— WHAT NEEDS TO BE DONE —
Set down each line from the start of the material exactly, please, up to and including the one that contains "cookie policy (205, 401)".
DATA EXTRACT: Begin
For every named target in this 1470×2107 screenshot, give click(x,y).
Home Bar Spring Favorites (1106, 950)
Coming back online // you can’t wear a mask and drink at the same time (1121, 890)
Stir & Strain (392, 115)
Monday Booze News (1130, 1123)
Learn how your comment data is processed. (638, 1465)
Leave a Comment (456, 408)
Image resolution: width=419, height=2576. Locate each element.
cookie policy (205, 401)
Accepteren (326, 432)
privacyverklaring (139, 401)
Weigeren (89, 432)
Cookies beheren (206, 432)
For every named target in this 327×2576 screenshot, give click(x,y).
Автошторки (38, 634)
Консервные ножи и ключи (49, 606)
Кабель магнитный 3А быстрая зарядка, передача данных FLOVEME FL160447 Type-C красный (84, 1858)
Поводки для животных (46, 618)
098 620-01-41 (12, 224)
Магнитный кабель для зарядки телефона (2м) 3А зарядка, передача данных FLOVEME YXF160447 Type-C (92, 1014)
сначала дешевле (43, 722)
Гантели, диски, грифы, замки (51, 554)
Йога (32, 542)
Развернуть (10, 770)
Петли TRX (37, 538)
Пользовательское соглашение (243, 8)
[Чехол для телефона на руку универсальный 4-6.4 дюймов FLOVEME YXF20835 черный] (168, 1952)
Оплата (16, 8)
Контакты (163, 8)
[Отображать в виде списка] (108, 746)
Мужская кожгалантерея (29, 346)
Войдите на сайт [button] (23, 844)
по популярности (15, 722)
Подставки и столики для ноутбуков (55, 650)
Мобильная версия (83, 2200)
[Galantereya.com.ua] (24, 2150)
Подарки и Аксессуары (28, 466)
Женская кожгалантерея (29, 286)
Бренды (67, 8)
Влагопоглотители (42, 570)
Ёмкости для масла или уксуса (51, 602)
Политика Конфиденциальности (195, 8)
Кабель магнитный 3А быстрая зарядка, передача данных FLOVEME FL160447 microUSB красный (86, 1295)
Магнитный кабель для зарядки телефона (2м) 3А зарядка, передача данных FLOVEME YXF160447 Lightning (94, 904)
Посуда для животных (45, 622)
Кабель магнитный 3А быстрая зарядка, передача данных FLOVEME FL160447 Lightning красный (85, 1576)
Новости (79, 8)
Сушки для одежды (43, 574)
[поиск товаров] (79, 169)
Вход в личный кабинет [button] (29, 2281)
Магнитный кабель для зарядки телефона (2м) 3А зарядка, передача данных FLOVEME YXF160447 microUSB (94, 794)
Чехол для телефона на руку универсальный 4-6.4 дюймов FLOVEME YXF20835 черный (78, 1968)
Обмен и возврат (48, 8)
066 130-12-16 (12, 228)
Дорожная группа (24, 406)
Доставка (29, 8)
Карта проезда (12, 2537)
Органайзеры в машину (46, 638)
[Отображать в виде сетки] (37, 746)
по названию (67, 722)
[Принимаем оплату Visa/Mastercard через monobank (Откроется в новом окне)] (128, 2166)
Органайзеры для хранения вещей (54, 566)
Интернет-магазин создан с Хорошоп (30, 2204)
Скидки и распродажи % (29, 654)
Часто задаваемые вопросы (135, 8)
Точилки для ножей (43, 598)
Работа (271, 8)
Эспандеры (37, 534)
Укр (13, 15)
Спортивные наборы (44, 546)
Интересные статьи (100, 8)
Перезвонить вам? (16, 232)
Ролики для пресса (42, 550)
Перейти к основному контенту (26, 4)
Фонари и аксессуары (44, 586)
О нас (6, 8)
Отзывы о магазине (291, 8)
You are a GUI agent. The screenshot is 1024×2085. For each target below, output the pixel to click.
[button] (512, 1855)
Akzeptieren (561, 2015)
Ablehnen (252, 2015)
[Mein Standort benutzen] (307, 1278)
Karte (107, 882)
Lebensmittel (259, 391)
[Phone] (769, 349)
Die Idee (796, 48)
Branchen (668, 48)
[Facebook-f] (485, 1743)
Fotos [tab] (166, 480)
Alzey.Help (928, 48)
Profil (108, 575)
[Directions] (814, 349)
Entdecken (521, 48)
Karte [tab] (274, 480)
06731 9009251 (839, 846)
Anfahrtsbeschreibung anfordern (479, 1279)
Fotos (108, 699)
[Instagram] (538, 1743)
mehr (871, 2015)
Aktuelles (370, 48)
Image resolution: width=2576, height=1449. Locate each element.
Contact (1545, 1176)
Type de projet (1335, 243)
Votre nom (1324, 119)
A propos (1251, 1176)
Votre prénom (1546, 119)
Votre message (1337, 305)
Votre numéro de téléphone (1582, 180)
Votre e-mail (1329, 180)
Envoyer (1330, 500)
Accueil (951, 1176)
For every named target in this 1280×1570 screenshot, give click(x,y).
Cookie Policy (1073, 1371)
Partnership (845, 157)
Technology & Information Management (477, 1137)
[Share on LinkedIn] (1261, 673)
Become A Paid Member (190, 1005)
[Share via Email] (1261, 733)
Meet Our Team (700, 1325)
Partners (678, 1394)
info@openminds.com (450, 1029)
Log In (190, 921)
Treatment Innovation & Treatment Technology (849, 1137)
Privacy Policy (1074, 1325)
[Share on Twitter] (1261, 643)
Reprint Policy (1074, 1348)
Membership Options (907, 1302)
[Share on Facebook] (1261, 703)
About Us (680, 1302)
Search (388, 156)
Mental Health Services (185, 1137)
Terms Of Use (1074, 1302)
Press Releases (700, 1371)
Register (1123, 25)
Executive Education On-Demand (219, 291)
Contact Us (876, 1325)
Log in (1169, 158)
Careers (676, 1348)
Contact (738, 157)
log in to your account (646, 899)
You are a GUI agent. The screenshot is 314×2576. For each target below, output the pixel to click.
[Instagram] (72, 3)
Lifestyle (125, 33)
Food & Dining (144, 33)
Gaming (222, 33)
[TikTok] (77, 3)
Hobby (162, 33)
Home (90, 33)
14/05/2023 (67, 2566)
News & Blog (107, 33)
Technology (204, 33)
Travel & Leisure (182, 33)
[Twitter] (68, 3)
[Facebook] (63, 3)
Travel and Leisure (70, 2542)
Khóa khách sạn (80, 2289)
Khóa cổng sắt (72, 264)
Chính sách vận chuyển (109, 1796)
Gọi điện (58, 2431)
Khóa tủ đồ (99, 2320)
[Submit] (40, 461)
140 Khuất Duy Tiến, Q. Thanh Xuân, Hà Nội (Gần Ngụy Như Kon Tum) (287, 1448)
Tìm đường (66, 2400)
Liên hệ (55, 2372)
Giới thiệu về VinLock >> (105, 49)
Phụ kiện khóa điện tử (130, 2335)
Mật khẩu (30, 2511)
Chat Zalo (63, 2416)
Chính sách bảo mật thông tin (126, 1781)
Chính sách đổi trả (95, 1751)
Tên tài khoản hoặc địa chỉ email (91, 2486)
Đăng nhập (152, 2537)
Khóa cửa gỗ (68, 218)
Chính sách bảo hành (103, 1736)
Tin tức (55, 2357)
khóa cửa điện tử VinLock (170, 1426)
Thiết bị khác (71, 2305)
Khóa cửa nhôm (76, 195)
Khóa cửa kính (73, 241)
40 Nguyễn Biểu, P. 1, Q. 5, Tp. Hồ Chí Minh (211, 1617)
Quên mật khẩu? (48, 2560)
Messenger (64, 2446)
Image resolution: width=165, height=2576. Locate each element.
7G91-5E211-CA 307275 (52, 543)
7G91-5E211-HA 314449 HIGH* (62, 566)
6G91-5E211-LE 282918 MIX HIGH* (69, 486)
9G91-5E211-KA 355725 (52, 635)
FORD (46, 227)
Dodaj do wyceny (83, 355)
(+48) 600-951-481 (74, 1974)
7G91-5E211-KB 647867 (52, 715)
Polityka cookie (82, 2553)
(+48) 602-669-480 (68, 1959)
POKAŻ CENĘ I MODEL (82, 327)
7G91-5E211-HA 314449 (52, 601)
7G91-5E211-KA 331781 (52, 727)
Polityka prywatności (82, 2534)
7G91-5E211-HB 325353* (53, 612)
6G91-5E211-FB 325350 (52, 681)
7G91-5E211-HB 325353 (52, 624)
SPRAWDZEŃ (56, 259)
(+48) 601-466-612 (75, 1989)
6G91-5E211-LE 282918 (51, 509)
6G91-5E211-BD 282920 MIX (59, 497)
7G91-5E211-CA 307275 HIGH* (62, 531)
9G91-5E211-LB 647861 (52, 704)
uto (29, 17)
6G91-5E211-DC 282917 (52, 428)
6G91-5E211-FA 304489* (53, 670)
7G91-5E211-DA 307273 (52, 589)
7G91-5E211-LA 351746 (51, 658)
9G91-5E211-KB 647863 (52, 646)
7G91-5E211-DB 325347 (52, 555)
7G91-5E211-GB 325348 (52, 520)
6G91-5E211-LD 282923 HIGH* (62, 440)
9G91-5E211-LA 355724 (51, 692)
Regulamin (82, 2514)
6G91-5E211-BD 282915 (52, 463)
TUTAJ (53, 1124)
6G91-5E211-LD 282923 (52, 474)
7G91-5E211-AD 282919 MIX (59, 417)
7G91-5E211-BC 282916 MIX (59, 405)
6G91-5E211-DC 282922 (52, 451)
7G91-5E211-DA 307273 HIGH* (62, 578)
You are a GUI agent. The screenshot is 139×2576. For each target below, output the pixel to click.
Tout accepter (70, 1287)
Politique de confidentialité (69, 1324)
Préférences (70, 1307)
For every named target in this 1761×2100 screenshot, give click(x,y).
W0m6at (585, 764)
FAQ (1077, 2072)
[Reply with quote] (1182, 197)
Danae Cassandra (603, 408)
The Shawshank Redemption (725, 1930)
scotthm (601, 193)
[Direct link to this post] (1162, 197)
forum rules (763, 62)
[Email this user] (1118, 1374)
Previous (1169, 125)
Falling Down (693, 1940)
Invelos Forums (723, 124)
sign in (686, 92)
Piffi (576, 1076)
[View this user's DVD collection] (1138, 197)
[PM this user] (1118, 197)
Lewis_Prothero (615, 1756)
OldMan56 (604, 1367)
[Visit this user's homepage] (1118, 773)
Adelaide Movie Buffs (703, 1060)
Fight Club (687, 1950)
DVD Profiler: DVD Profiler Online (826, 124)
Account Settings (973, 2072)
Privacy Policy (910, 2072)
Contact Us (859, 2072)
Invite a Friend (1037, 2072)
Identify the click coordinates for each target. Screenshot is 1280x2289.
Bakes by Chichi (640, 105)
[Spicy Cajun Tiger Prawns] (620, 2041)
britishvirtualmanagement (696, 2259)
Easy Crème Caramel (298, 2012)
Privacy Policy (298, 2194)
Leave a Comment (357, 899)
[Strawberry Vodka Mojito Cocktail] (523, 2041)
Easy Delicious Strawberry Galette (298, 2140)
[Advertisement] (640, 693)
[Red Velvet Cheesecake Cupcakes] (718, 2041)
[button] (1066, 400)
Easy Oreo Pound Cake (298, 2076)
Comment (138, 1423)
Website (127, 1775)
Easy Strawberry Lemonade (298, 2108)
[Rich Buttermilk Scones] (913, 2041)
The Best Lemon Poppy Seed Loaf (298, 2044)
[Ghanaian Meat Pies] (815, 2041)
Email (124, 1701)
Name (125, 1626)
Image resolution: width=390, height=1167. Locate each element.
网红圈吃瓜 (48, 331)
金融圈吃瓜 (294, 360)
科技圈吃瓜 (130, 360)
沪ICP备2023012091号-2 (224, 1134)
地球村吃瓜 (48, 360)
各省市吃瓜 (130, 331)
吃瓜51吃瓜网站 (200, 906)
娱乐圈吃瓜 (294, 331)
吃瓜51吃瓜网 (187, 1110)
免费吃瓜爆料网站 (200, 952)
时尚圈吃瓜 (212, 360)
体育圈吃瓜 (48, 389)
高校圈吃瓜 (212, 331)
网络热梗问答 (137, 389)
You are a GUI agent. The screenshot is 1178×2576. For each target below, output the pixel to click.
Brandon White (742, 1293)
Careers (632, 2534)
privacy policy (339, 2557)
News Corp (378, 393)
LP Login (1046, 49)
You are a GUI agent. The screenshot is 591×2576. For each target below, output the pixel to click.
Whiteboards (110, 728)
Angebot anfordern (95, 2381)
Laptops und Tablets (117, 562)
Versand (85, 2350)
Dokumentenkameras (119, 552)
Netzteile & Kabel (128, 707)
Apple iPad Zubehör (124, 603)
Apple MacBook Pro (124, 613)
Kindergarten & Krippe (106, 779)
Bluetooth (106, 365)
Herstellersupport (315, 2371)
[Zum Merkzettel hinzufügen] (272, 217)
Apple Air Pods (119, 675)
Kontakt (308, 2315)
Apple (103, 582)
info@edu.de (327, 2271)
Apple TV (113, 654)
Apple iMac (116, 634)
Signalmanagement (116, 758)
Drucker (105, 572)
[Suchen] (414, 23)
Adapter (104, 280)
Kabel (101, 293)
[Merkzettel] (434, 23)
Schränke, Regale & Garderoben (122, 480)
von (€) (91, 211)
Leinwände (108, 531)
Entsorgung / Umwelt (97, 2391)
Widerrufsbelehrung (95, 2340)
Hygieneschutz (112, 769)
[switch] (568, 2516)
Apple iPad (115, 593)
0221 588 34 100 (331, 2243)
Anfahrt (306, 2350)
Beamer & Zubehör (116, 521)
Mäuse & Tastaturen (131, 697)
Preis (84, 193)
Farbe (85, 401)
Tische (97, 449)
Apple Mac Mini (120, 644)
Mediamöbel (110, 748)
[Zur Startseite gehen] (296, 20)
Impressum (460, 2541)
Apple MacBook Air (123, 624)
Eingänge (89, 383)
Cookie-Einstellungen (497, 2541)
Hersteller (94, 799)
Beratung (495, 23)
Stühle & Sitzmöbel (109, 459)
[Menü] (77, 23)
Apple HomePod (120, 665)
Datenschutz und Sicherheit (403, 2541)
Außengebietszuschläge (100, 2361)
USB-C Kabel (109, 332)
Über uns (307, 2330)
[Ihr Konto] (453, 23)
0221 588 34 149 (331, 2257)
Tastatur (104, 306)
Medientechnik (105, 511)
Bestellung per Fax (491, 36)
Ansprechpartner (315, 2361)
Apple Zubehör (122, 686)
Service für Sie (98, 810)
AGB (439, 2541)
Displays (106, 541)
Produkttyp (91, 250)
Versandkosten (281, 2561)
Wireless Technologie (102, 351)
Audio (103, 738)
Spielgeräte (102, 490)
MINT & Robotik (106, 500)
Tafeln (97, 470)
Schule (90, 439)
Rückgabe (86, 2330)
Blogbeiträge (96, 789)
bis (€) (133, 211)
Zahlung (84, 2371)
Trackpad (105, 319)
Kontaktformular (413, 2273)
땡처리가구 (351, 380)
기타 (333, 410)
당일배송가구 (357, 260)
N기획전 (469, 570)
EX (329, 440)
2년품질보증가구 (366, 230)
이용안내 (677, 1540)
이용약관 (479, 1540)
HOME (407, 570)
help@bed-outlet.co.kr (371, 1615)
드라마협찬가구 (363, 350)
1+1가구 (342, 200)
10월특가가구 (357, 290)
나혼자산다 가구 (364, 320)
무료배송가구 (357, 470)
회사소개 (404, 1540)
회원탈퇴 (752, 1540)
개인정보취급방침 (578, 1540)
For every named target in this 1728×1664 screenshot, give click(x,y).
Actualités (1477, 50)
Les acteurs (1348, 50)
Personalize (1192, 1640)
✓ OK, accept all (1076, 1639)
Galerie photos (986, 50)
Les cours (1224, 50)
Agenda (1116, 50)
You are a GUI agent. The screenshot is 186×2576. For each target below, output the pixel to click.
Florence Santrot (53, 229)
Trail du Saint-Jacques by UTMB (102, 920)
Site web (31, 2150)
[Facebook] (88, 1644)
DATA EXTRACT: End
— RESULT —
For every named target in this 1470×2107 screenshot, give click(x,y).
Home Bar Spring Favorites (1106, 950)
Coming back online // you can’t wear a mask and drink at the same time (1121, 890)
Stir & Strain (392, 115)
Monday Booze News (1130, 1123)
Learn how your comment data is processed. (638, 1465)
Leave a Comment (456, 408)
Image resolution: width=419, height=2576. Locate each element.
cookie policy (205, 401)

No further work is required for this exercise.